PAGE TEXT:
For kids in school, summer is typically spent catching up on reading lists and assigned homework between hours spent at the swimming pool and with friends at summer camp (not necessarily in that order). But many professionals working in the entertainment industry—whether as producers, journalists, actors, or producers—spent this summer learning about Latino moviegoers. (That’s largely thanks to an exclusive series on Hispanic film consumers published at TheWrap.)

From the growing importance of Hispanic females at the box office to the expanding movie preferences of Latino film fans, here are a few essential—takeaways about Hispanics that got Hollywood’s attention this summer.

1. Hispanic women over age 25 are the most frequent moviegoers. Summer films like Transformers: Age of Extinction, Godzilla and Captain America: The Winter Soldier are meant to capitalize on the appetites of young, mostly male audiences, but it turns out that Latina movie lovers headed to the movies more this summer often than any other age or ethnic group. According to a study conducted for The Wrap by market research firm C4, about 20 percent of Hispanic women watched this summer’s major releases—and in every case except for The Fault in Our Stars, those buying movie tickets were over the age of 25.

2. Hispanic audiences go to movies of all genres. Horror and family flicks used to be considered standard money makers among Latino audiences (the smash success of Guillermo del Toro’s Mama and the Lego movie were largely driven by Hispanic audiences). This summer, hits like 22 Jump Street (a comedy), Fault in Our Stars (a drama) and Edge of Tomorrow (a thriller) were all heavily attended by Latinos, who made up at least 20 percent of the opening week audience—proving that just like in political elections, their preferences aren’t monolithic.

3. Twenty is a magic number. When it comes to Hispanic movie lovers, that is. According to Nielsen/Univision research conducted for The Wrap, Latino ticket buyers are now Hollywood’s most valuable audience, accounting for at least 20 percent of ticket sales opening weekend for the highest-grossing movies in May and June. “You don’t have a major hit without Hispanic moviegoers,” Chris Aronson, Fox’s president of domestic distribution, told TheWrap.

And consider this: Latinos purchased 25 percent of the tickets sold in 2013 in the U.S. though they account for just 17 percent of the U.S. population, according to a study published by the Motion Picture Association of America last year. Those statistics are the driving force for a growing number of creative agencies that specialize in helping studios market films to Hispanic moviegoers, who tailor media campaigns to appeal to an audience that cares deeply about culture, family-friendly content, and Spanish-language media.

DATA SUPPLIED:
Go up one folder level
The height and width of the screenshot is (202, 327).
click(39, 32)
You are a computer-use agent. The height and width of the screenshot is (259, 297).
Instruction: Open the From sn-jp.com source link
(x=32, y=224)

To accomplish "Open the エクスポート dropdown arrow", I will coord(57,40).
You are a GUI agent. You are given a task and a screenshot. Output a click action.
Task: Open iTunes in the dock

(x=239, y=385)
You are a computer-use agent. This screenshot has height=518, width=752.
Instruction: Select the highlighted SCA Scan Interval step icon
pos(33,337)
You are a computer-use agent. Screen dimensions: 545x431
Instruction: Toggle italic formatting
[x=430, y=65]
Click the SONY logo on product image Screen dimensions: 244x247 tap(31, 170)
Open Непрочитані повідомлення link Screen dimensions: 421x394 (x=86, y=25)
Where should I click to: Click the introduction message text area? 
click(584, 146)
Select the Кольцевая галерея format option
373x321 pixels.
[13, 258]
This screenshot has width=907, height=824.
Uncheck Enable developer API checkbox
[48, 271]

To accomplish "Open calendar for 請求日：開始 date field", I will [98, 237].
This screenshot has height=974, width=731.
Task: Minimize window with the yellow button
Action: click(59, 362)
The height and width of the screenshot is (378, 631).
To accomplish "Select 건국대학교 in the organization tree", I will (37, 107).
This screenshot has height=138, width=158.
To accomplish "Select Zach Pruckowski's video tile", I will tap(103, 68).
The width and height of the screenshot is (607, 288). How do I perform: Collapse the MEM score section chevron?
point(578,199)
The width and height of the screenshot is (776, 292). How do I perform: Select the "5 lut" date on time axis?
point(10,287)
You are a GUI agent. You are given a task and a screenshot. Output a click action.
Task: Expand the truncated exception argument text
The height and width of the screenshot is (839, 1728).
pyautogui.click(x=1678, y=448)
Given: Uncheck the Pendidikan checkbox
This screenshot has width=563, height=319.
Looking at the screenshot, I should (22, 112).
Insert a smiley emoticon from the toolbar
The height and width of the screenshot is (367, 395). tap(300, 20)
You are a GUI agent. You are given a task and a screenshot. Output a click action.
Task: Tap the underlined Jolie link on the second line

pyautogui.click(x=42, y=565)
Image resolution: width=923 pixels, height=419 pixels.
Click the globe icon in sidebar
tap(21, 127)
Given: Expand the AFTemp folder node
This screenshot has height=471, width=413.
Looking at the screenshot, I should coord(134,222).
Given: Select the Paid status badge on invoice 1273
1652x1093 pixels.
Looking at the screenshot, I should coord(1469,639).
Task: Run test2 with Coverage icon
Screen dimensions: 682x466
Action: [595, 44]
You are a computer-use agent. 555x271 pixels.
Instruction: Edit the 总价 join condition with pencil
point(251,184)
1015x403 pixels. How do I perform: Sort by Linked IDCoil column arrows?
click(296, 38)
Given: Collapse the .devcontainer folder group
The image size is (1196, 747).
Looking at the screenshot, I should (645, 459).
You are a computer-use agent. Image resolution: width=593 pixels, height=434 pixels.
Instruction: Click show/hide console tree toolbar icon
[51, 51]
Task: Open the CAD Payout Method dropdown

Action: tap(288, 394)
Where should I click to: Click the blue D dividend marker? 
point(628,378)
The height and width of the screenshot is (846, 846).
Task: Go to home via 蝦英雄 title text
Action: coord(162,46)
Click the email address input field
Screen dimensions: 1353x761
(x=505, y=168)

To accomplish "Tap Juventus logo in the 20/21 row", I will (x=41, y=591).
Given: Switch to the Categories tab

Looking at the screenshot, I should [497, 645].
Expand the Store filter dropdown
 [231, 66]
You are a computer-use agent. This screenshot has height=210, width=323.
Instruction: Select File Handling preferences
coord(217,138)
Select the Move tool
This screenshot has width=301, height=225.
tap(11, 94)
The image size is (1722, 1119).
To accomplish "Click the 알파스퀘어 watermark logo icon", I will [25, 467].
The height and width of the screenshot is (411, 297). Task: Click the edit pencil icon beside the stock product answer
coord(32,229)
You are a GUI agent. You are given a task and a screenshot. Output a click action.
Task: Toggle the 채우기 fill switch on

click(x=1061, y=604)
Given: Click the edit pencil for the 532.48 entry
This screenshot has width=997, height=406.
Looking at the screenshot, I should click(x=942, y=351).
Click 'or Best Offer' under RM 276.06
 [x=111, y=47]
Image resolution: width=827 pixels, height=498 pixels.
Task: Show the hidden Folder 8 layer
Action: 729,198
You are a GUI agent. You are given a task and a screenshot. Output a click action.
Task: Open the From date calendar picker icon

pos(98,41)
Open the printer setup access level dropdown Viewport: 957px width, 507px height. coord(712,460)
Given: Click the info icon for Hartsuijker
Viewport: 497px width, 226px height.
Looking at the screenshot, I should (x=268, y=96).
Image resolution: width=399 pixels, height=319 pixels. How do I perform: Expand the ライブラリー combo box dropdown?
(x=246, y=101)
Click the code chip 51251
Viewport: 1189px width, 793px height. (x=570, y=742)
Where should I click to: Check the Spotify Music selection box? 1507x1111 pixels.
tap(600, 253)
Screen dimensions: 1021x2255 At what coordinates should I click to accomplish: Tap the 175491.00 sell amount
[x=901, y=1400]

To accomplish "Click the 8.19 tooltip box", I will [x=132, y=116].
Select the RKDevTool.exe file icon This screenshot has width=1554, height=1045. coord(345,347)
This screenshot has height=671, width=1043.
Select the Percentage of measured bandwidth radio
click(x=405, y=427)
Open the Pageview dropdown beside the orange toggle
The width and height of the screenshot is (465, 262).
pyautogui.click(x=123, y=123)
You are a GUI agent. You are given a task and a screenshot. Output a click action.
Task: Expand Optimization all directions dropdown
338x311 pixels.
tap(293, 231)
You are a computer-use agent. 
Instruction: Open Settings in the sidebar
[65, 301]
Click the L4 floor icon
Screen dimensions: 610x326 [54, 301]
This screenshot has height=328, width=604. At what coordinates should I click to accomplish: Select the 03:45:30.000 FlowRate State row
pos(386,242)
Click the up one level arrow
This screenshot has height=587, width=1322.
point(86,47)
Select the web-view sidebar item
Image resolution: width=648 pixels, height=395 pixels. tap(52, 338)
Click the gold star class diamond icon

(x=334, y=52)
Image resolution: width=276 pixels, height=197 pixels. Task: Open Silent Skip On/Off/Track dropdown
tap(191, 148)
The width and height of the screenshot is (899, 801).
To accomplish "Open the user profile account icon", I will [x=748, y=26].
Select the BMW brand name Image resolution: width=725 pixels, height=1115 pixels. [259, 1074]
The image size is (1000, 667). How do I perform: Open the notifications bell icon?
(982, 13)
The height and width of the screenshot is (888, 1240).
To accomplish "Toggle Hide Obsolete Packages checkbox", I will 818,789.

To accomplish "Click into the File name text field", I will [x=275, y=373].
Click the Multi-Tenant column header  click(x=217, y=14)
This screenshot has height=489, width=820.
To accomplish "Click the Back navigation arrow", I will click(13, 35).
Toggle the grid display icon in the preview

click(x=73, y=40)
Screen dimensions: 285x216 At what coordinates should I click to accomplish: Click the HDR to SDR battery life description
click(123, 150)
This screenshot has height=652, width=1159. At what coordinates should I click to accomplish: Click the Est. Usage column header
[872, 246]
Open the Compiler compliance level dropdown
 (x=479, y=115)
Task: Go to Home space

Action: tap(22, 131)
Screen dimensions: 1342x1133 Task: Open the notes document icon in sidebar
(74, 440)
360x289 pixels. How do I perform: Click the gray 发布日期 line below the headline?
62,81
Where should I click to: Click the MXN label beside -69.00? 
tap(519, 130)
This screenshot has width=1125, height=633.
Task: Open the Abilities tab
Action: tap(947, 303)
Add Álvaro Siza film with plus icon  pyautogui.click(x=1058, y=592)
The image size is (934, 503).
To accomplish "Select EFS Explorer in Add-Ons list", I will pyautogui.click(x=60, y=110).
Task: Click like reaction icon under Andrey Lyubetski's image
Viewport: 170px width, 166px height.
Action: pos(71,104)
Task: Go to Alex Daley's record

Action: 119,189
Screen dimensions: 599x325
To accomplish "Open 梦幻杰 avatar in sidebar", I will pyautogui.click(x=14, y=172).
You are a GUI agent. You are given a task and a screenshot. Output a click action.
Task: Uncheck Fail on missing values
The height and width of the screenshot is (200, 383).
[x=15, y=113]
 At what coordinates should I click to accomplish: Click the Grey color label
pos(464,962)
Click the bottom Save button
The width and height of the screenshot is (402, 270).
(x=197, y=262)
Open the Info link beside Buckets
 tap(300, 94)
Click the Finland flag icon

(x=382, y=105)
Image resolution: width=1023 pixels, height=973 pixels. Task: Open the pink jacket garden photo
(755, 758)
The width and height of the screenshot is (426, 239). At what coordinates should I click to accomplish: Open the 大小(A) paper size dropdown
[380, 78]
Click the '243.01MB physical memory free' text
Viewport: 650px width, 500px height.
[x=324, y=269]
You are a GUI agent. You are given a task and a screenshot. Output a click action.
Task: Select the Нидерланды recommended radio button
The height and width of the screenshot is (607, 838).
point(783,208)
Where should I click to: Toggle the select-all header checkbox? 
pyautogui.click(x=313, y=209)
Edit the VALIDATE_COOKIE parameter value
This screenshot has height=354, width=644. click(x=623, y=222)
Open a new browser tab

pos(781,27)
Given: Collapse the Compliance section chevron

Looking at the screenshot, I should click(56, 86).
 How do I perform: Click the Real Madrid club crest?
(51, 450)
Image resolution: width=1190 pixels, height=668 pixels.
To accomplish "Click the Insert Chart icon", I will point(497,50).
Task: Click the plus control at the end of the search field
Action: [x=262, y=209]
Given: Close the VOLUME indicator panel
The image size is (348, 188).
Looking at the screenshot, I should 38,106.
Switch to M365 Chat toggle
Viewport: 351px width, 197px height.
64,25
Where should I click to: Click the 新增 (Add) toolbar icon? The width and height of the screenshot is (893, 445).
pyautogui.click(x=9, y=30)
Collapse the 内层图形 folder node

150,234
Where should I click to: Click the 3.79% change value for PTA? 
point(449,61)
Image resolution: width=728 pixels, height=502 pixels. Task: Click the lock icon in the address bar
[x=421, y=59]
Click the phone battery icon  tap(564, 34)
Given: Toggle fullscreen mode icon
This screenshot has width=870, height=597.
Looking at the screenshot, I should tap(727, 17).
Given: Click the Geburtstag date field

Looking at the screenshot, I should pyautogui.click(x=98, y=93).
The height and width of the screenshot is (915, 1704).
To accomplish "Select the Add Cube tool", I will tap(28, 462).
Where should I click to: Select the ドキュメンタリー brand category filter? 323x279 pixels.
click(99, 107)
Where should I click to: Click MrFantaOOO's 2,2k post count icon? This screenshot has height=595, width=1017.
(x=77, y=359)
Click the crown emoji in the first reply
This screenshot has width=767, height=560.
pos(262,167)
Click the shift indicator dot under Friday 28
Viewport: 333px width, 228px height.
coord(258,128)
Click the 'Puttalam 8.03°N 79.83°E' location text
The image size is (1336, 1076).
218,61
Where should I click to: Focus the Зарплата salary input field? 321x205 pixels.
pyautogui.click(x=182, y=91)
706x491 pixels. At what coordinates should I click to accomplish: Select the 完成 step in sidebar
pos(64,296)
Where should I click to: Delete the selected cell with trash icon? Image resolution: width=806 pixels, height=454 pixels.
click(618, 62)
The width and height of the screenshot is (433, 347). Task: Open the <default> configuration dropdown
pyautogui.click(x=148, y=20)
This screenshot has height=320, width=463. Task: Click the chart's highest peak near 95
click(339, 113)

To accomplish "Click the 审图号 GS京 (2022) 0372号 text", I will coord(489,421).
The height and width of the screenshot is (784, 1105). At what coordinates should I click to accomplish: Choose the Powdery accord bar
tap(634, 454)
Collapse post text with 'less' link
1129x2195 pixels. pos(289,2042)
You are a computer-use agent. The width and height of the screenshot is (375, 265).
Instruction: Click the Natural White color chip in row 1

TO BE DONE: Please reproduce the passage of the article on Latino moviegoers that starts at "2. Hispanic audiences" and ends at "preferences aren’t monolithic.". The records can be set aside here.

RESPONSE TO THE EXERCISE:
2. Hispanic audiences go to movies of all genres. Horror and family flicks used to be considered standard money makers among Latino audiences (the smash success of Guillermo del Toro’s Mama and the Lego movie were largely driven by Hispanic audiences). This summer, hits like 22 Jump Street (a comedy), Fault in Our Stars (a drama) and Edge of Tomorrow (a thriller) were all heavily attended by Latinos, who made up at least 20 percent of the opening week audience—proving that just like in political elections, their preferences aren’t monolithic.